Le projet du gouvernement vise à reporter progressivement à 64 ans l'âge de départ à la retraite, au lieu de 62 ans actuellement, tout en accélérant l'allongement de la durée de cotisation. (Photo : AFP)

La première journée de mobilisation contre la réforme des retraites à l’appel de l’intersyndicale, le 19 janvier, s’annonce « très forte », ont prédit dimanche plusieurs opposants au projet du gouvernement qui s’attend lui-même à voir « du monde dans la rue ».

« Ce sera une très très forte mobilisation. Il faut que ce soit du niveau de 1995, même de 2010 », a déclaré dimanche sur France 3 le numéro un de la CGT, Philippe Martinez.

Dans le Journal du dimanche, le secrétaire national du PCF Fabien Roussel a exhorté « un million » de Français « à déferler dans la rue » jeudi.

La CGT « fait tout pour » qu’il y ait plus d’un million de Français au rendez-vous« , a déclaré Philippe Martinez qui souhaite également « des grèves dans les entreprises publiques et privées ».

Il a précisé se fier au « nombre de cars commandés pour aller aux manifestations », aux « préavis de grève déposés depuis longtemps » dans les services publics et les transports, et aux nombreux salariés « qui nous appellent pour nous demander comment on fait grève ».

« Les grandes entreprises publiques vont avoir des manifestations très fortes et des taux de grévistes très forts », a aussi anticipé sur LCI le président du Medef Geoffroy Roux de Bézieux.

« Je ne sais pas comment ça va se passer dans le privé mais je ne sens pas la même chose, sur les retraites en tout cas », a aussitôt tempéré le dirigeant de la première organisation patronale.

« Dans les entreprises, les salariés du privé ne nous parlent pas de la réforme des retraites, ils nous parlent de salaires », a-t-il précisé alors que l’inflation a renoué en 2022 avec des niveaux inédits depuis les années 1980.
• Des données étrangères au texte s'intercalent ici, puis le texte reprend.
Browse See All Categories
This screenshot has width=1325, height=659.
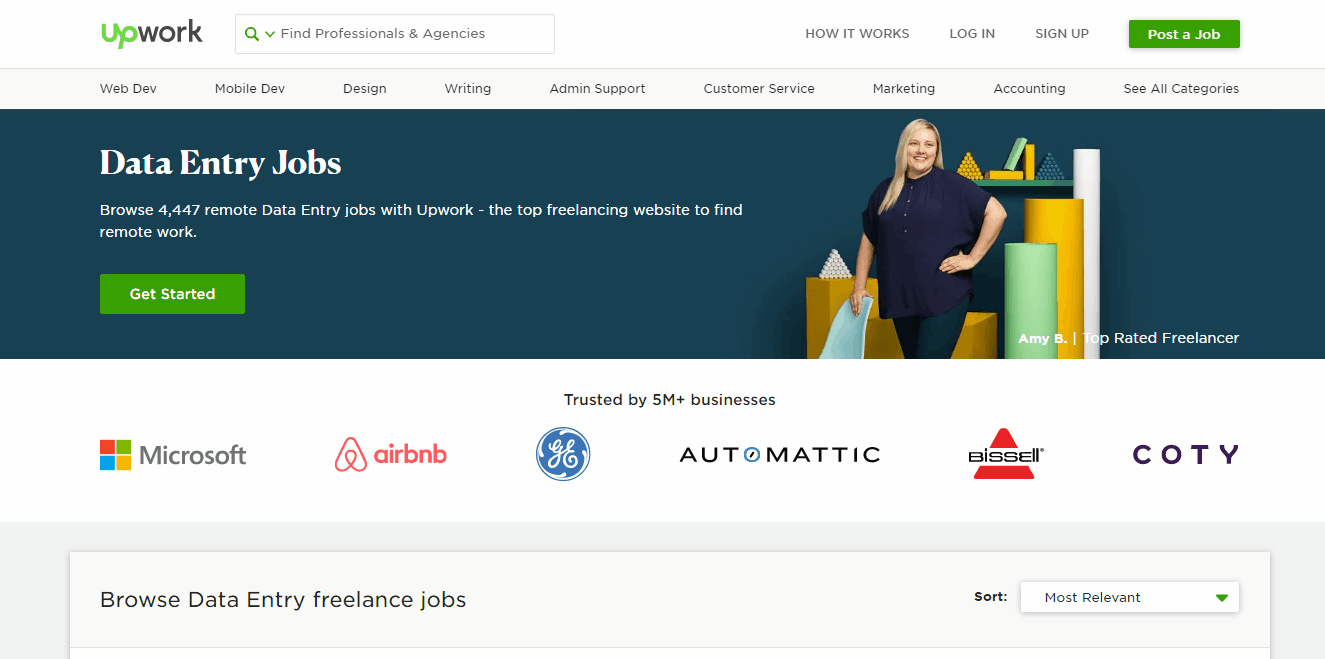tap(1181, 88)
De son côté, le ministre du Travail Olivier Dussopt « pense qu’il y aura du monde dans la rue parce qu’il y a une mobilisation portée par de nombreuses organisations ».

« Les organisations syndicales ont une légitimité lorsqu’elles appellent à la grève ou à la manifestation », a poursuivi le ministre interrogé sur France Inter/France Télévisions et Le Monde. « C’est un droit. Je souhaite que ça ne se traduise pas par un blocage du pays car plein de gens souhaitent continuer à travailler ».
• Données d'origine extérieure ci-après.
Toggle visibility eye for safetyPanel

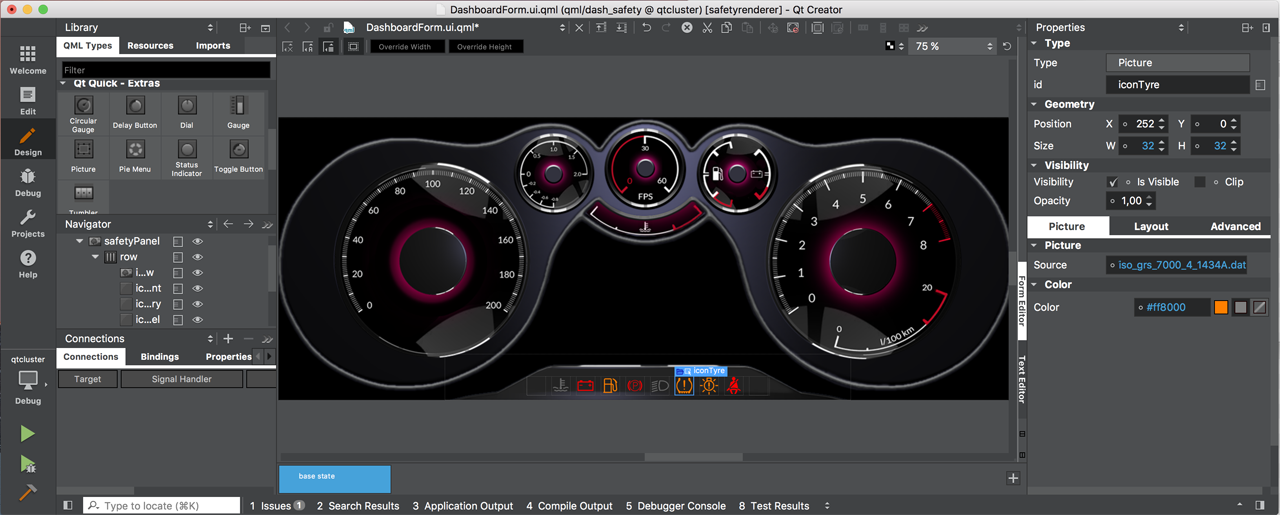(198, 242)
Le projet du gouvernement vise à reporter progressivement à 64 ans l’âge de départ à la retraite, au lieu de 62 ans actuellement, tout en accélérant l’allongement de la durée de cotisation.

Les principaux syndicats, unanimement opposés à cette réforme, ont annoncé une première journée de grèves et manifestations le 19 janvier. L’ensemble de la gauche a appelé à rejoindre la mobilisation.

Selon un sondage Ifop pour le JDD, 68% des Français sont hostiles au projet, et 51% soutiennent le mouvement social.

Une pétition en ligne lancée par les syndicats sur le site change.org contre une réforme « injuste et brutale » avait dépassé dimanche en fin de matinée les 330.000 signataires, selon la CGT.

« Il faut équilibrer le système pour en garantir la durabilité et le faire de manière juste. Toutes les mesures que nous avons travaillées avec les partenaires sociaux et la Première ministre garantissent cette justice », a plaidé le ministre du Travail, faisant valoir la revalorisation des petites retraites à 1.200 euros minimum.

Le président du MoDem, François Bayrou, a, lui, demandé dimanche au gouvernement de faire plus de pédagogie et de « réfléchir à des améliorations » de son texte sur les retraites pour convaincre les Français.